Step 5: Find the common difference among the common terms
The next common terms occur in steps of \mathrm{LCM}(4, 3) = 12.
Hence, the sequence of common terms is itself an AP with
• First common term = 11,
• Common difference = 12.
Step 6: Determine the number of common terms up to the largest term in either AP
The common terms must not exceed the smaller of the last terms 403 and 404.
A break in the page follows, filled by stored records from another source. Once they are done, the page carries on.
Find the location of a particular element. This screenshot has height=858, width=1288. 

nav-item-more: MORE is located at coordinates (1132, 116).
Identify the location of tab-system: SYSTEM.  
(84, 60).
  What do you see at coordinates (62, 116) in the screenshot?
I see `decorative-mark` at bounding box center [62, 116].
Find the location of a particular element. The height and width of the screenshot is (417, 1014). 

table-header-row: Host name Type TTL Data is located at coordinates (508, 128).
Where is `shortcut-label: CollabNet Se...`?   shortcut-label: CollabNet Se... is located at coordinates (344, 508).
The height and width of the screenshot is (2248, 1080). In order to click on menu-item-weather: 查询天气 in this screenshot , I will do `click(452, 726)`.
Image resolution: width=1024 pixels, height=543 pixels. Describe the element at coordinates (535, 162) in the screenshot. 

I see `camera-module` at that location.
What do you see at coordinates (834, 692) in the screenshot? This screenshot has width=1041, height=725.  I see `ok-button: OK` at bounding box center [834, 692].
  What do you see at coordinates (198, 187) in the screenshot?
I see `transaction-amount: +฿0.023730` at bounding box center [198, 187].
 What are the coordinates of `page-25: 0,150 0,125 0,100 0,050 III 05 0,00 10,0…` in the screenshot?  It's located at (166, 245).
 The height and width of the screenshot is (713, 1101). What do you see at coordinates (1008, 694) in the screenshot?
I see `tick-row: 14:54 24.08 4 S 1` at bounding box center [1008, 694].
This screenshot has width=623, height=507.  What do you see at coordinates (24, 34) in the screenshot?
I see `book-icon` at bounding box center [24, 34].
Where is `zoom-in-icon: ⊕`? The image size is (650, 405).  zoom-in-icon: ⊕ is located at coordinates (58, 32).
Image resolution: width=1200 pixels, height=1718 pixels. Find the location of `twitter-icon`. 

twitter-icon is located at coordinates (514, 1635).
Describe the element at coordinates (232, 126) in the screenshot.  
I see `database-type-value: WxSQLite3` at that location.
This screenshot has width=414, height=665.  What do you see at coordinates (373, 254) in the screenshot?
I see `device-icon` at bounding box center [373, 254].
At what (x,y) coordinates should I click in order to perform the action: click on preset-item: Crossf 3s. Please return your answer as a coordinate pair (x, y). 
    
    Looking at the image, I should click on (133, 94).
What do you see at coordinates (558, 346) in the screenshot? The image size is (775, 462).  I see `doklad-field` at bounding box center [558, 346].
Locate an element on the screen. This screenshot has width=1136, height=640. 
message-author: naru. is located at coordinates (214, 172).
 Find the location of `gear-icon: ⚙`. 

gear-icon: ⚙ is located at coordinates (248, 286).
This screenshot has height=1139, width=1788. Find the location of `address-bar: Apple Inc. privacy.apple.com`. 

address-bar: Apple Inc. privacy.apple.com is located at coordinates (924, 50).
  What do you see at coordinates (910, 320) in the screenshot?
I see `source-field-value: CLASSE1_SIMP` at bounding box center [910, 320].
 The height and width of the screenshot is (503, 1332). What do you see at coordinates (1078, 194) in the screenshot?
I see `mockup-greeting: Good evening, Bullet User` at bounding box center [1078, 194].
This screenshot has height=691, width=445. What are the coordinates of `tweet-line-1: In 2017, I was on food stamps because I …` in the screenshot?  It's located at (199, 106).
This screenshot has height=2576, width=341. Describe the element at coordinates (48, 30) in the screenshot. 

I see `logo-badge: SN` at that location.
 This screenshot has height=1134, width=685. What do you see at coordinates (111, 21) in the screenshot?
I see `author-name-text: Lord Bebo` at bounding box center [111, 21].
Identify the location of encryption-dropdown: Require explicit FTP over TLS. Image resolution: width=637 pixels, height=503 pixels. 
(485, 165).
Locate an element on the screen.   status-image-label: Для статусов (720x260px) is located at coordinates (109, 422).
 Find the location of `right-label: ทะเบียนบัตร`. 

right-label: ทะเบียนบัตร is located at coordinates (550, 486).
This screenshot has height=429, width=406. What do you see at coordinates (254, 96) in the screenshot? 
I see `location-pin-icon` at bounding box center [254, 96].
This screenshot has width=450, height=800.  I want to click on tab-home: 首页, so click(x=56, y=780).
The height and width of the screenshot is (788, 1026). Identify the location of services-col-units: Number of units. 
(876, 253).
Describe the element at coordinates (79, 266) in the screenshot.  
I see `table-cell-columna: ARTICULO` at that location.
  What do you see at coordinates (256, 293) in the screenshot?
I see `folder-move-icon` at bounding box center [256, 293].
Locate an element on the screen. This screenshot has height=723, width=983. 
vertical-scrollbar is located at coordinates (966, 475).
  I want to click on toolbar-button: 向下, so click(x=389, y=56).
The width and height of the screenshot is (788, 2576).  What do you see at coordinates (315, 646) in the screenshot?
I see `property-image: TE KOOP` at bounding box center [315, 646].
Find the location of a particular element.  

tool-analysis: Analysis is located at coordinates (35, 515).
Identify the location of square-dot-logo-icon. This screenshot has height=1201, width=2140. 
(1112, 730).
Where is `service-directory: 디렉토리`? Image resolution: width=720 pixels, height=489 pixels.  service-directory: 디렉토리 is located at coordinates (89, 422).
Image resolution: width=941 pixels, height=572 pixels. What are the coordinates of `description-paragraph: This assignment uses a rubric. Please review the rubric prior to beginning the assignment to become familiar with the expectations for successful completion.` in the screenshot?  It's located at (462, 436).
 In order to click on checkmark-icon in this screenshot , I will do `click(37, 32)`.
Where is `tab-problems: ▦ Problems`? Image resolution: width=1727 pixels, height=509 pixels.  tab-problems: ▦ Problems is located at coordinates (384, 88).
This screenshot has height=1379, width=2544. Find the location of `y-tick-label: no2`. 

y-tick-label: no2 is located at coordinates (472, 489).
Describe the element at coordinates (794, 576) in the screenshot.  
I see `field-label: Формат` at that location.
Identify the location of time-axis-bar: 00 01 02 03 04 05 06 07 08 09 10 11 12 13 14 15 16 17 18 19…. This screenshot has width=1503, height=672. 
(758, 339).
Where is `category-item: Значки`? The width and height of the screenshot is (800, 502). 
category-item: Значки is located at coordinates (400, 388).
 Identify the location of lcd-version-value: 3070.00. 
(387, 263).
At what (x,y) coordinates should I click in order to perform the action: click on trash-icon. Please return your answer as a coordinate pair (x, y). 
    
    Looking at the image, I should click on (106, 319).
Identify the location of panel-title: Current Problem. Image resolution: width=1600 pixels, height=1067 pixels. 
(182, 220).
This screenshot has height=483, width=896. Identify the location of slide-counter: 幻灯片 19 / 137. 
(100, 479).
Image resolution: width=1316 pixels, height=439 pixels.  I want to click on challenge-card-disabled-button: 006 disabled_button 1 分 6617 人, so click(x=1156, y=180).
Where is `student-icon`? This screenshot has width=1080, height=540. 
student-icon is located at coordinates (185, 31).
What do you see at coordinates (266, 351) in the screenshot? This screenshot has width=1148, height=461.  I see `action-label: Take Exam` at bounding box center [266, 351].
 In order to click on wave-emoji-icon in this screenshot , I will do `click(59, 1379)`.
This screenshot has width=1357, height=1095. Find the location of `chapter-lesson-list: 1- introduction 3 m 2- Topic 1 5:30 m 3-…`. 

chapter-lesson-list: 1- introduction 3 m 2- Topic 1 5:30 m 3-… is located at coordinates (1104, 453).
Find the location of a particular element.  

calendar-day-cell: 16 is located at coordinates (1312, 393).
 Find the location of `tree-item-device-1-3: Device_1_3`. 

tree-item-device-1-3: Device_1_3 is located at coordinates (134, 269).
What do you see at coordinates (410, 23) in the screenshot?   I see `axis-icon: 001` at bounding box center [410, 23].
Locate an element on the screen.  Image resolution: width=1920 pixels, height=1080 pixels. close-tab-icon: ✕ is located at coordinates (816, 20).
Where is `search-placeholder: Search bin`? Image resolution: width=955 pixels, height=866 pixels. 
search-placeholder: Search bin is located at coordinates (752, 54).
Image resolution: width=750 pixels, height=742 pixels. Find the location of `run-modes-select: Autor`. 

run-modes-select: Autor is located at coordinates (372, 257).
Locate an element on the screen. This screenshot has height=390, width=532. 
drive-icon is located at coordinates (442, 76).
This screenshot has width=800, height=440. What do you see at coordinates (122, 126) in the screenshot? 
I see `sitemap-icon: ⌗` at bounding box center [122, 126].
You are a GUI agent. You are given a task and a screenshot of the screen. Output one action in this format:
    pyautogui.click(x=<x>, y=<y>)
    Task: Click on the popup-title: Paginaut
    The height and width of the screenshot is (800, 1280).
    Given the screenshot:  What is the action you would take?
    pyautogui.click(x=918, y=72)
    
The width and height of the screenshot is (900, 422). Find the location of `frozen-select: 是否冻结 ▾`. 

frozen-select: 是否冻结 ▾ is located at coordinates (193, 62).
Let the total number of these common terms be n.
The n th common term is
11 + (n - 1)\times 12.
We require
11 + 12(n - 1) \le 403.
Thus,
12(n - 1) \le 392
\quad\Longrightarrow\quad
n - 1 \le \frac{392}{12}
\quad\Longrightarrow\quad
n - 1 \le 32.66...
\quad\Longrightarrow\quad
n \le 33.
Hence, there are 33 common terms.
The largest common term is
11 + 12\times(33 - 1) = 11 + 384 = 395.
Step 7: Calculate the sum of these common terms
The 33 common terms form an AP with first term a = 11 and common difference d = 12.
The sum of n terms of an AP is given by
S = \frac{n}{2}\,\bigl[2a + (n-1)d \bigr].
Substituting n=33, a=11, and d=12, we get:
S = \frac{33}{2} \bigl[ 2 \times 11 + (33 - 1)\times 12 \bigr].
Inside the bracket:
2 \times 11 = 22, \quad (33 - 1)\times 12 = 32\times 12 = 384,
so
2a + (n-1)d = 22 + 384 = 406.
Therefore,
S = \frac{33}{2}\times 406 = 33 \times 203 = 6699.
Final Answer
The sum of the common terms in the two given arithmetic progressions is 6699.